Encryption is the practice of scrambling information in a way that only someone with a corresponding key can unscramble and read it. It is a two-way function.
What do you use to encrypt data?
A cipher, which is an algorithm used to encrypt and decrypt information.
What are the five types of ciphers mentioned
Shift Ciphers, Substitution Ciphers, Transposition Ciphers, Polyalphabetic Ciphers, Nomenclator Ciphers.
How does a shift cipher work?
Parties determine a number between 1-25 and shift the letters that number of spaces in the alphabet. The shift number serves as the key.
What is a substitution cipher?
These ciphers replace plaintext with ciphertext using an algorithm that is a fixed system.
How does a transposition cipher work?
This algorithm uses a set of rules to change the order of the text into different permutations that can then be encrypted.
What is a polyalphabetic cipher?
A type of substitution cipher that uses multiple alphabets to further complicate unauthorized decryption of the ciphertext.
What is a nomenclator cipher?
A type of substitution cipher that replaces common plaintext words with symbols to try and throw off cryptanalysis.
What is asymmetric encryption?
Asymmetric encryption uses one key to encrypt and another key to decrypt. The public key is used to encrypt data. The private key is used to decrypt data.
What is symmetric encryption?
Symmetric encryption uses a single key that can both encrypt and decrypt.
Common Encryption Algorithms
AES(advanced encryption standard), RSA(Rivest-Shamir-Adleman), ECC(Elliptic Curve Crypt), PGP(Pretty Good Privacy)
What is hashing?
Hashing is the use of an algorithm to convert data of any size to a fixed length string resulting in a hash value.
What is a hash value also known as?
A checksum
Is hashing a reversible process?
No, hashing is a one-way function and should be basically irreversible.
What is MD4? And MD5?
MD4 is a hash algorithm created in 1990.MD5 successor to md4
What does SHA stand for?
Security Hashing Algorithm.
What is Bcrypt?
Bcrypt is a Key Derivation Function (KDF) based on the blowfish algorithm, known for being computationally expensive and configurable to grow with newer hardware.
Name two other KDF
PBKDF2(comp exp), Argon2(slow to compute and memory intensive)
What is salting in the context of password hashing?
Salting is adding a unique value to the end of a password to create a different hash value, adding a layer of security against brute force attacks.
What is a brute force attack?
A brute force attack is where a computer or botnet attempts every possible combination of letters and numbers until the password is found.

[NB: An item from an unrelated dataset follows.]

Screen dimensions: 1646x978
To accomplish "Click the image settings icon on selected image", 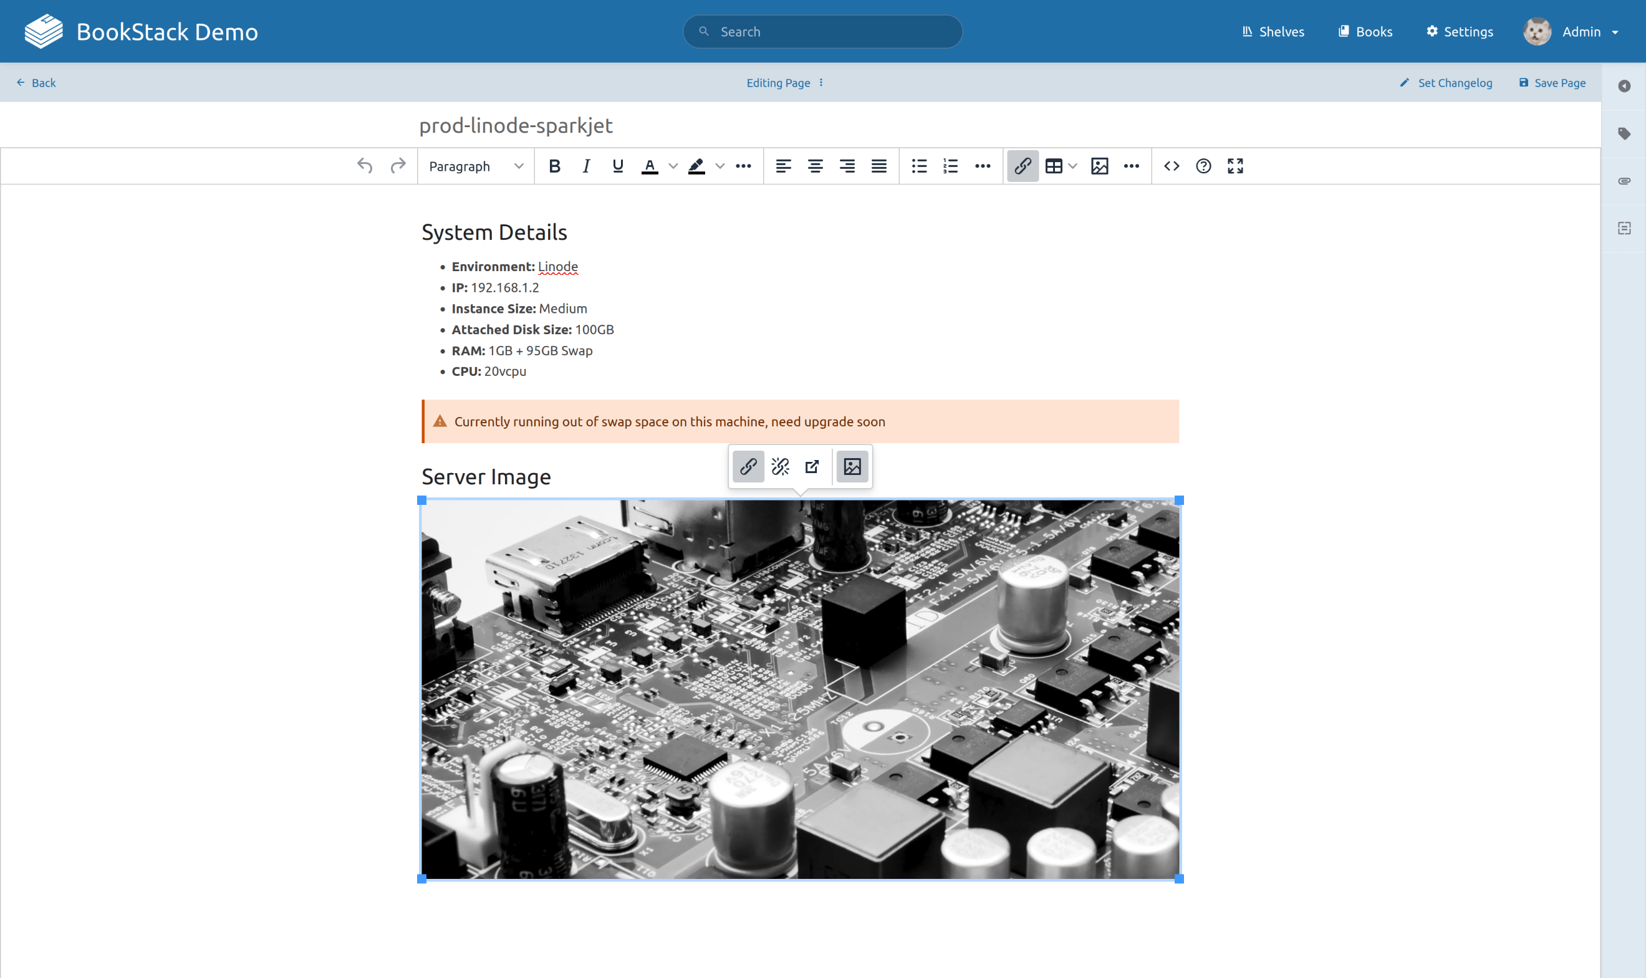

Why is it important to use salting with hashing?
Salting prevents attackers from successfully using precomputed hashes (rainbow tables) to crack passwords.
What should you consider about the computational cost of a hashing algorithm?
The hashing algorithm should be computationally expensive to slow down attackers attempting brute force attacks.
What is the computational cost in the context of cryptographic algorithms?
The computational cost refers to the amount of computational resources (time and processing power) required to execute a cryptographic algorithm.
Why is a high computational cost desirable for certain cryptographic operations like hashing passwords?
A high computational cost makes it more difficult and time-consuming for attackers to perform brute force attacks, as each attempt to guess the password takes longer.